Work to complete >> Send back the whole listing untouched.

Materials provided >>
--- START ---

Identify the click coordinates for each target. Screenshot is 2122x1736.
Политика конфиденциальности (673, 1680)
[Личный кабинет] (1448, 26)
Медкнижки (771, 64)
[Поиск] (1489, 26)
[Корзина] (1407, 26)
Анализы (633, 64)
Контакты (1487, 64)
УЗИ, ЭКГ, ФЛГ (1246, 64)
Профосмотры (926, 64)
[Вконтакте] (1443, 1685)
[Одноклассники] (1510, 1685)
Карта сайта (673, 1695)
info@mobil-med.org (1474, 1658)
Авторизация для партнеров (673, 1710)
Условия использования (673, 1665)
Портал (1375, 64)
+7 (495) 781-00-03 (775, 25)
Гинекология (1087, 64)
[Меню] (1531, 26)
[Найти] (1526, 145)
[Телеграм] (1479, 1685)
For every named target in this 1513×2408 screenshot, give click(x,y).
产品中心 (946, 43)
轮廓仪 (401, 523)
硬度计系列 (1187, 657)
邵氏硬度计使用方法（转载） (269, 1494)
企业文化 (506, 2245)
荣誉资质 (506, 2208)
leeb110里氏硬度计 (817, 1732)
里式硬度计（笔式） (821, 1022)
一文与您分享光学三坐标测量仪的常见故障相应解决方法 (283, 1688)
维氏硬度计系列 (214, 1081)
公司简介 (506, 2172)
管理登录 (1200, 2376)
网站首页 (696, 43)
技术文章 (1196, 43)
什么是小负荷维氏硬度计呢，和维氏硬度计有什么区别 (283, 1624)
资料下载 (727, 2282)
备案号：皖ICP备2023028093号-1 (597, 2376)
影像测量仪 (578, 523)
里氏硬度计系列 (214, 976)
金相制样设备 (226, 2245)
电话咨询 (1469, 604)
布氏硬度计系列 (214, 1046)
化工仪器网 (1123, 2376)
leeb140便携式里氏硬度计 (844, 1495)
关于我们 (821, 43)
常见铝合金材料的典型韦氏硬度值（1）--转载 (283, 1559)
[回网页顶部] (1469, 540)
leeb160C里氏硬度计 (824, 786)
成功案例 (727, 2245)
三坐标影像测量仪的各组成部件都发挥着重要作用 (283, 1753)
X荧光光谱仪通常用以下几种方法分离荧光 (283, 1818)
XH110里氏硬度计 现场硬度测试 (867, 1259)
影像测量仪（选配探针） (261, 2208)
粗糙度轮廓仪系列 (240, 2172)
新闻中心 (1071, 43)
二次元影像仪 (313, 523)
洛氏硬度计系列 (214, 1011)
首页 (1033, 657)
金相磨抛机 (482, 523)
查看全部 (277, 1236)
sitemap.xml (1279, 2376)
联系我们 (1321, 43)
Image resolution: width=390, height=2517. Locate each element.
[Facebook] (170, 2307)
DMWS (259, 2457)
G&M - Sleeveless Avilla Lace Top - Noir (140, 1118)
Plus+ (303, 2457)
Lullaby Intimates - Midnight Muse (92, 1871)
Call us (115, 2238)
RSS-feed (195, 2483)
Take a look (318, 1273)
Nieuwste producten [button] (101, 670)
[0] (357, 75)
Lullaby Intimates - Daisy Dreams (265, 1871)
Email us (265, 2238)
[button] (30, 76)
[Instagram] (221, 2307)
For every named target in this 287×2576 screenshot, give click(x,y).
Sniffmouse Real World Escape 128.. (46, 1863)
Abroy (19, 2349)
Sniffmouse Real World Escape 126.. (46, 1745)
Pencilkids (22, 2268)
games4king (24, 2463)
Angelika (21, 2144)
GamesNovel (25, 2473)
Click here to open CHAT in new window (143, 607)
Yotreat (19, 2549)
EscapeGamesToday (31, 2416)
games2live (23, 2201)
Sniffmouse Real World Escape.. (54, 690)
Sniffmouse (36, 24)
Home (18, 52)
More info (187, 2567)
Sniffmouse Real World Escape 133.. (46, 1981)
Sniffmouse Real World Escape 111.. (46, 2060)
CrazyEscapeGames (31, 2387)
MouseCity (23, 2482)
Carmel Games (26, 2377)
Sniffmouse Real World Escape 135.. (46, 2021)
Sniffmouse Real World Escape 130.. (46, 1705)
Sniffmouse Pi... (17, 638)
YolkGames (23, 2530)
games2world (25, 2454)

--- END ---

Completed exercise >>
Identify the click coordinates for each target. Screenshot is 2122x1736.
Политика конфиденциальности (673, 1680)
[Личный кабинет] (1448, 26)
Медкнижки (771, 64)
[Поиск] (1489, 26)
[Корзина] (1407, 26)
Анализы (633, 64)
Контакты (1487, 64)
УЗИ, ЭКГ, ФЛГ (1246, 64)
Профосмотры (926, 64)
[Вконтакте] (1443, 1685)
[Одноклассники] (1510, 1685)
Карта сайта (673, 1695)
info@mobil-med.org (1474, 1658)
Авторизация для партнеров (673, 1710)
Условия использования (673, 1665)
Портал (1375, 64)
+7 (495) 781-00-03 (775, 25)
Гинекология (1087, 64)
[Меню] (1531, 26)
[Найти] (1526, 145)
[Телеграм] (1479, 1685)
For every named target in this 1513×2408 screenshot, give click(x,y).
产品中心 (946, 43)
轮廓仪 (401, 523)
硬度计系列 (1187, 657)
邵氏硬度计使用方法（转载） (269, 1494)
企业文化 (506, 2245)
荣誉资质 (506, 2208)
leeb110里氏硬度计 (817, 1732)
里式硬度计（笔式） (821, 1022)
一文与您分享光学三坐标测量仪的常见故障相应解决方法 (283, 1688)
维氏硬度计系列 (214, 1081)
公司简介 (506, 2172)
管理登录 (1200, 2376)
网站首页 (696, 43)
技术文章 (1196, 43)
什么是小负荷维氏硬度计呢，和维氏硬度计有什么区别 (283, 1624)
资料下载 (727, 2282)
备案号：皖ICP备2023028093号-1 (597, 2376)
影像测量仪 (578, 523)
里氏硬度计系列 (214, 976)
金相制样设备 (226, 2245)
电话咨询 (1469, 604)
布氏硬度计系列 (214, 1046)
化工仪器网 (1123, 2376)
leeb140便携式里氏硬度计 (844, 1495)
关于我们 (821, 43)
常见铝合金材料的典型韦氏硬度值（1）--转载 (283, 1559)
[回网页顶部] (1469, 540)
leeb160C里氏硬度计 (824, 786)
成功案例 (727, 2245)
三坐标影像测量仪的各组成部件都发挥着重要作用 (283, 1753)
X荧光光谱仪通常用以下几种方法分离荧光 (283, 1818)
XH110里氏硬度计 现场硬度测试 (867, 1259)
影像测量仪（选配探针） (261, 2208)
粗糙度轮廓仪系列 (240, 2172)
新闻中心 (1071, 43)
二次元影像仪 (313, 523)
洛氏硬度计系列 (214, 1011)
首页 (1033, 657)
金相磨抛机 (482, 523)
查看全部 (277, 1236)
sitemap.xml (1279, 2376)
联系我们 (1321, 43)
Image resolution: width=390, height=2517. Locate each element.
[Facebook] (170, 2307)
DMWS (259, 2457)
G&M - Sleeveless Avilla Lace Top - Noir (140, 1118)
Plus+ (303, 2457)
Lullaby Intimates - Midnight Muse (92, 1871)
Call us (115, 2238)
RSS-feed (195, 2483)
Take a look (318, 1273)
Nieuwste producten [button] (101, 670)
[0] (357, 75)
Lullaby Intimates - Daisy Dreams (265, 1871)
Email us (265, 2238)
[button] (30, 76)
[Instagram] (221, 2307)
For every named target in this 287×2576 screenshot, give click(x,y).
Sniffmouse Real World Escape 128.. (46, 1863)
Abroy (19, 2349)
Sniffmouse Real World Escape 126.. (46, 1745)
Pencilkids (22, 2268)
games4king (24, 2463)
Angelika (21, 2144)
GamesNovel (25, 2473)
Click here to open CHAT in new window (143, 607)
Yotreat (19, 2549)
EscapeGamesToday (31, 2416)
games2live (23, 2201)
Sniffmouse Real World Escape.. (54, 690)
Sniffmouse (36, 24)
Home (18, 52)
More info (187, 2567)
Sniffmouse Real World Escape 133.. (46, 1981)
Sniffmouse Real World Escape 111.. (46, 2060)
CrazyEscapeGames (31, 2387)
MouseCity (23, 2482)
Carmel Games (26, 2377)
Sniffmouse Real World Escape 135.. (46, 2021)
Sniffmouse Real World Escape 130.. (46, 1705)
Sniffmouse Pi... (17, 638)
YolkGames (23, 2530)
games2world (25, 2454)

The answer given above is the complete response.